» What to produce
Beginning with the line that holds "How do I perform: Toggle" and ending with the last line of the entries below, copy every line exactly and nothing else, with the pictures left out.

┌────────

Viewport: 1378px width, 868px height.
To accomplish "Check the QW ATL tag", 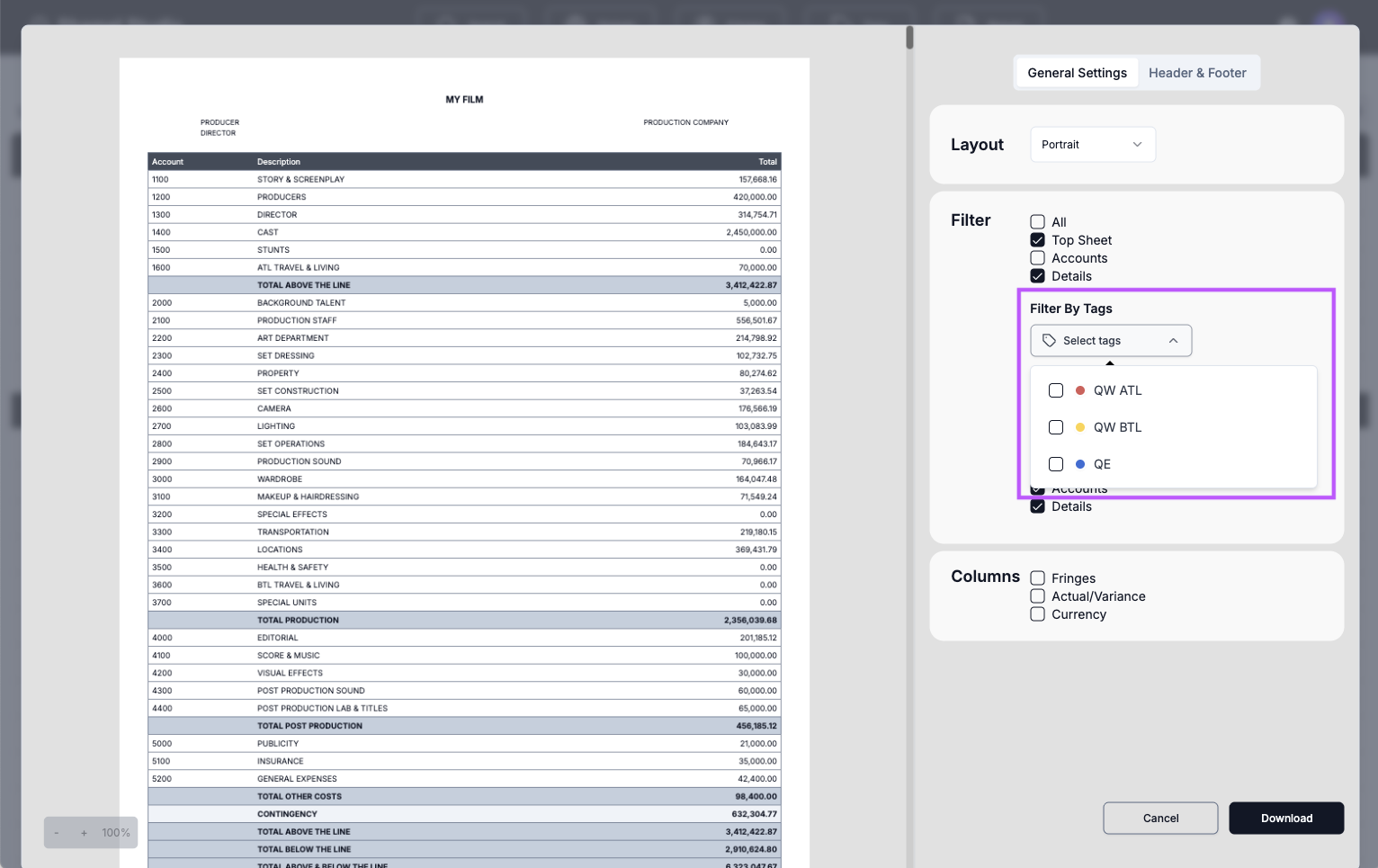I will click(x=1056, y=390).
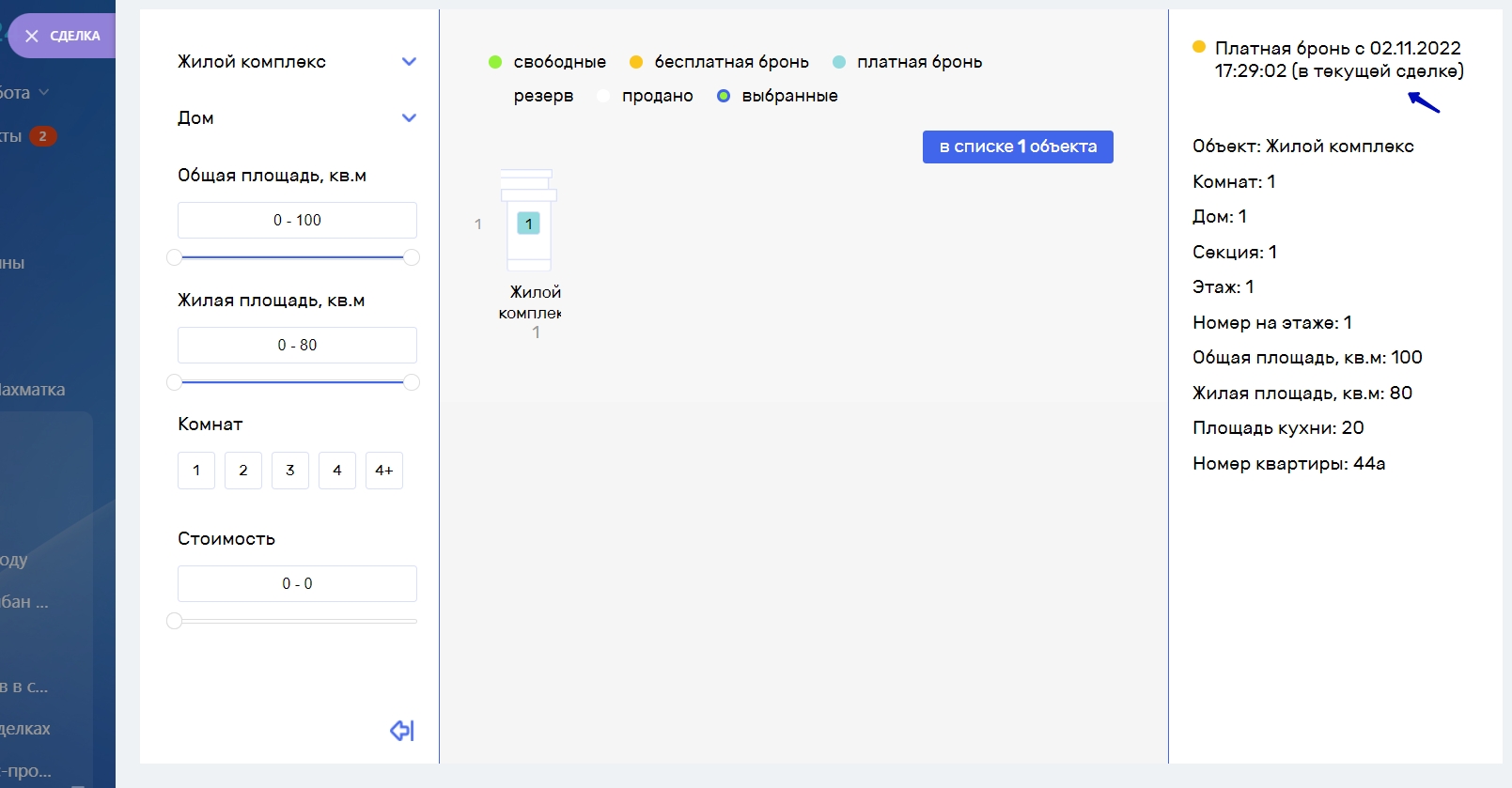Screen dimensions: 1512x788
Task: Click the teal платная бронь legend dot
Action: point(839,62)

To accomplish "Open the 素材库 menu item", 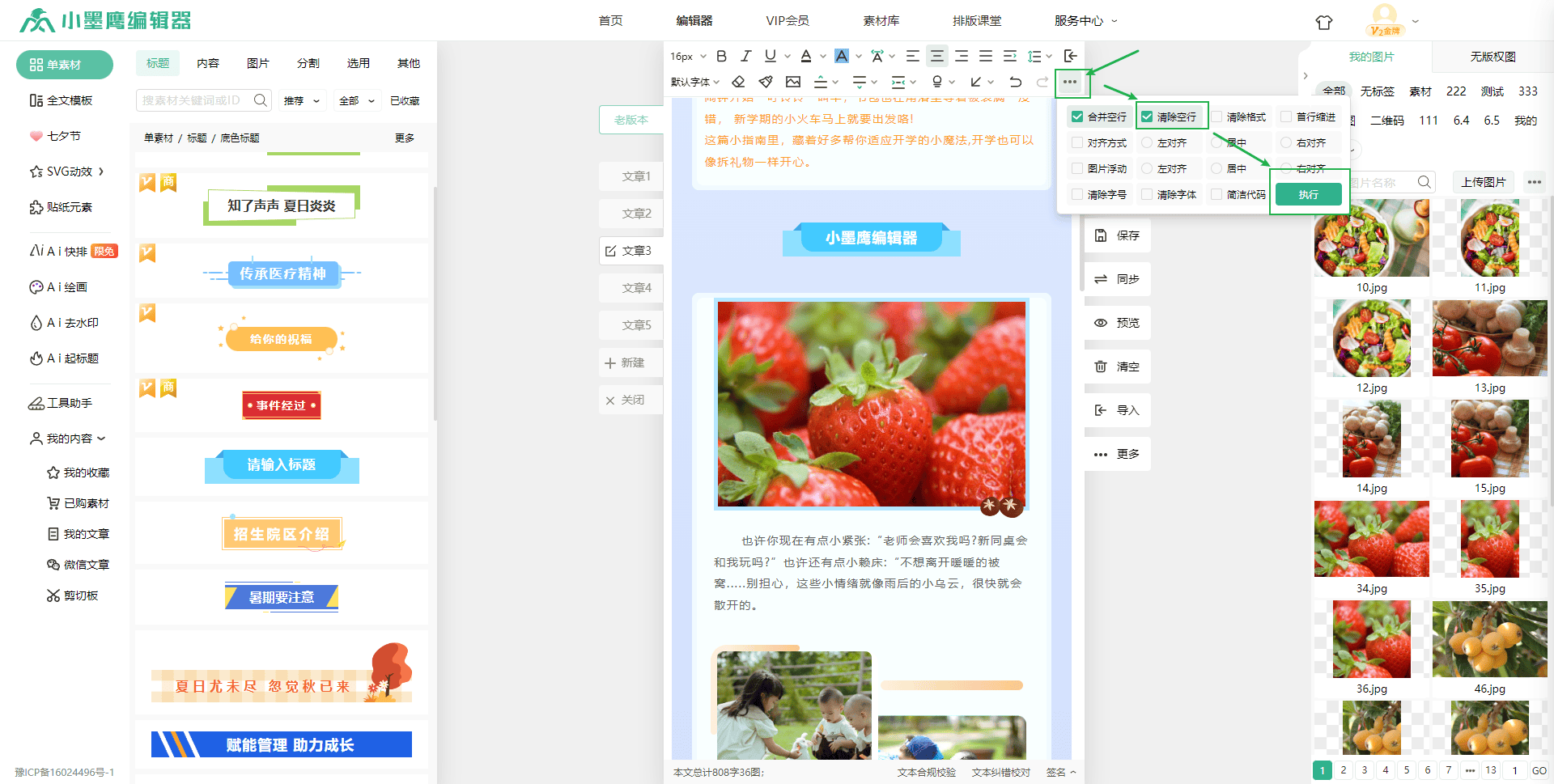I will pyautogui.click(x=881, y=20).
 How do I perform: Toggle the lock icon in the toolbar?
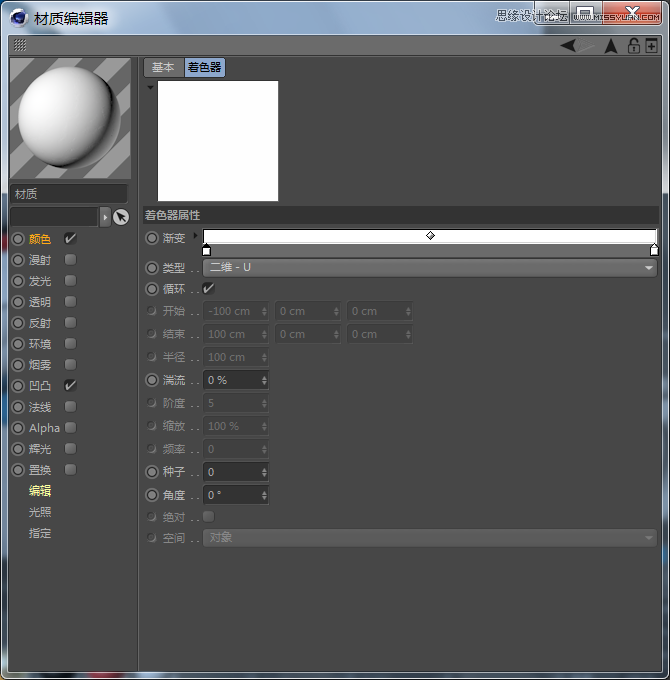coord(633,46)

└────────

» Answer box
 How do I perform: Toggle the lock icon in the toolbar?
coord(633,46)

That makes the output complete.